With millions of people wholly dependent upon the country’s natural resource base, the environment sector is at the very heart of Myanmar’s future. The international community – and particularly key development partners like the United States Agency for International Development, the United Nations, and the World Bank – has an unprecedented opportunity to support and build a Myanmar-led process for sustainable development of the country’s vast natural resources.
The role of civil society organizations in supporting this vision will be critical. For decades, national and international civil society organizations with an environmental focus have been among the strongest advocates for environmental conservation in the country and have a wealth of experience that should be capitalized upon. With the recent reforms, after decades of oppression they and other civil society groups are finding their voices, growing in influence, and finding receptive audiences within government.

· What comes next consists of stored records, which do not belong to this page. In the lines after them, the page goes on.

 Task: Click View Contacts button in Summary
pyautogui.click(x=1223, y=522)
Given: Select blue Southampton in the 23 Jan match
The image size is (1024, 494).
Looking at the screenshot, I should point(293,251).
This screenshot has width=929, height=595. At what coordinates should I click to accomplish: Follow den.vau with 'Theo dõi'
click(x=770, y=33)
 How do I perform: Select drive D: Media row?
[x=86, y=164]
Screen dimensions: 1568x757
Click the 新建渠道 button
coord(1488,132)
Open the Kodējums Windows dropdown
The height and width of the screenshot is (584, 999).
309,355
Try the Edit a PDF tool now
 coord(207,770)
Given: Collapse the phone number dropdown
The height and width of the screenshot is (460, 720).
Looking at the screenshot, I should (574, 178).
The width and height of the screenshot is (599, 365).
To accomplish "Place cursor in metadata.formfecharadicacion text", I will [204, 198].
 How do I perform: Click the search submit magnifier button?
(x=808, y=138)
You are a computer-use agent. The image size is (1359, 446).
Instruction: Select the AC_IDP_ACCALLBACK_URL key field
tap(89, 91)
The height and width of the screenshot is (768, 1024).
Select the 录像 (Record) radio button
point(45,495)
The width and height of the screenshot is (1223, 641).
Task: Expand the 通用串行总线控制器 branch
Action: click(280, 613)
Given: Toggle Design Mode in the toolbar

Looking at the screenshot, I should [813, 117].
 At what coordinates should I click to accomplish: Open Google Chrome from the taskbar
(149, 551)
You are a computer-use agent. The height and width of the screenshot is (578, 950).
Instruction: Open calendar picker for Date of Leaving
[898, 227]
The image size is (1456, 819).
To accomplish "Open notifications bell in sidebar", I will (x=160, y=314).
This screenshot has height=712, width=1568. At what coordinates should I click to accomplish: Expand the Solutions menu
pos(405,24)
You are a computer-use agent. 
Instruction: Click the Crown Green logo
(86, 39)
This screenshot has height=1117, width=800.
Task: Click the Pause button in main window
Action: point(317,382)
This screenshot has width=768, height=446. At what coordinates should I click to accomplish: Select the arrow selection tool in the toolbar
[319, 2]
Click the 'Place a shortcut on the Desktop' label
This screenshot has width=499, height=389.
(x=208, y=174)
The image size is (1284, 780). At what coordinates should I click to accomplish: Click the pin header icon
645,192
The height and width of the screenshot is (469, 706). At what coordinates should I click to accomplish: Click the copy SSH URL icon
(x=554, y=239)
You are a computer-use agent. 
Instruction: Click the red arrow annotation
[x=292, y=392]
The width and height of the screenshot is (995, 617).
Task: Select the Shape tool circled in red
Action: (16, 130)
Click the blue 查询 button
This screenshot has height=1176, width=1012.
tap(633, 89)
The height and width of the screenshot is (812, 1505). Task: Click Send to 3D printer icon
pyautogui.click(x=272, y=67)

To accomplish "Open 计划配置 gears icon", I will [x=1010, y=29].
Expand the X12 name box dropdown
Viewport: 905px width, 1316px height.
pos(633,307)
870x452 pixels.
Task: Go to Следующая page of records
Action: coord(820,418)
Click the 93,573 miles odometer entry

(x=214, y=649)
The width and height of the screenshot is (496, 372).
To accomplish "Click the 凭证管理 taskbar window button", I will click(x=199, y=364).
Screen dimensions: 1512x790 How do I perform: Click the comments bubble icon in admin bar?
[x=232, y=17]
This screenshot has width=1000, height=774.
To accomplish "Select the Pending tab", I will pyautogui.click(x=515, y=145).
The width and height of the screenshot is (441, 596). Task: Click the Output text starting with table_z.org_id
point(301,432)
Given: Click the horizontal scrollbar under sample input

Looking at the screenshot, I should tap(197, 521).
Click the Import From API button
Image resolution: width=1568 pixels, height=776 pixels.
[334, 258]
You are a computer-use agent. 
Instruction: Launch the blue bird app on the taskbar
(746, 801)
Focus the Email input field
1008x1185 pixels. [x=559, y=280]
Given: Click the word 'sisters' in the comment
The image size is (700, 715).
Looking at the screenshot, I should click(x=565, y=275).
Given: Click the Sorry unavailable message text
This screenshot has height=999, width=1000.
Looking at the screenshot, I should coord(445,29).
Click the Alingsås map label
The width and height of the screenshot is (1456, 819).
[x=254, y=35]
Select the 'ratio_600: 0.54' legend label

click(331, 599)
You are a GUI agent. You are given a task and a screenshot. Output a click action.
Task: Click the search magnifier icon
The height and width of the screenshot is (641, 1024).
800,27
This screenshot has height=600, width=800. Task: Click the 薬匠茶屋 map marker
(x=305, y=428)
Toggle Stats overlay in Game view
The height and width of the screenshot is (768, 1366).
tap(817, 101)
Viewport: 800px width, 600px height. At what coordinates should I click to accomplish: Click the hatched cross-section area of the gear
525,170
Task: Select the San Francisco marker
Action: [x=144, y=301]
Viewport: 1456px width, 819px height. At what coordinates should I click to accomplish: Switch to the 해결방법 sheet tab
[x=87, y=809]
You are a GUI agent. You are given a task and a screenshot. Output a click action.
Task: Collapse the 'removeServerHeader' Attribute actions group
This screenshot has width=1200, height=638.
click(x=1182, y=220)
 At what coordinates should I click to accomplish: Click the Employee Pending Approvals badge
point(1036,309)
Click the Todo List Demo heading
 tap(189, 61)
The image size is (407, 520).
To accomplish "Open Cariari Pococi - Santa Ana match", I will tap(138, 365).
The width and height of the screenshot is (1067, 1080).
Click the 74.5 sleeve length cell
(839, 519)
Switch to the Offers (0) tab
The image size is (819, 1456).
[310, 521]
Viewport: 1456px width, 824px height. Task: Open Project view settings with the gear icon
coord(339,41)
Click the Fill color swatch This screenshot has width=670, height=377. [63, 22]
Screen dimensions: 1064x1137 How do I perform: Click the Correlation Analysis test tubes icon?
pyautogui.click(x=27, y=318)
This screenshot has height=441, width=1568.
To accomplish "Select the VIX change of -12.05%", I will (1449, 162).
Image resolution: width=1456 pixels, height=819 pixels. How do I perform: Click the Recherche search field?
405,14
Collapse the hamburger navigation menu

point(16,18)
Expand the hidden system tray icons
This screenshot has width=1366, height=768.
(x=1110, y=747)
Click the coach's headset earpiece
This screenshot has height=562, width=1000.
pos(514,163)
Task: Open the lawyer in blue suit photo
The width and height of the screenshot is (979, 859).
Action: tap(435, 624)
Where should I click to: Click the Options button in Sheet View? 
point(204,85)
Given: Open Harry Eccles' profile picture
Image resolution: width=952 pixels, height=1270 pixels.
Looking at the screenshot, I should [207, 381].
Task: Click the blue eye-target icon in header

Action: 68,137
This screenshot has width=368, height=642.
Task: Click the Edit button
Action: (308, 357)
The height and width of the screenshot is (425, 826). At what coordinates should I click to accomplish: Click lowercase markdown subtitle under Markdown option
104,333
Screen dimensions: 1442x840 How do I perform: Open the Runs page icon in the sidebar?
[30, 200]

Of course, Thein Sein still has a long way to go in assuring citizens, investors, and international donors that the country is on the right track. but with the right development assistance, applied strategically, Myanmar has the chance to succeed in sustainable development where many of its Southeast Asian neighbors have failed. It could become a regional model for linking environmental sustainability and economic growth.
Perhaps, then, Thein Sein could become Southeast Asia’s first true “green president.” Far-fetched? Maybe. But who would have thought we would see Aung San Suu Kyi democratically elected to parliament and become the chair of a parliamentary committee to monitor and help implement the rule of law?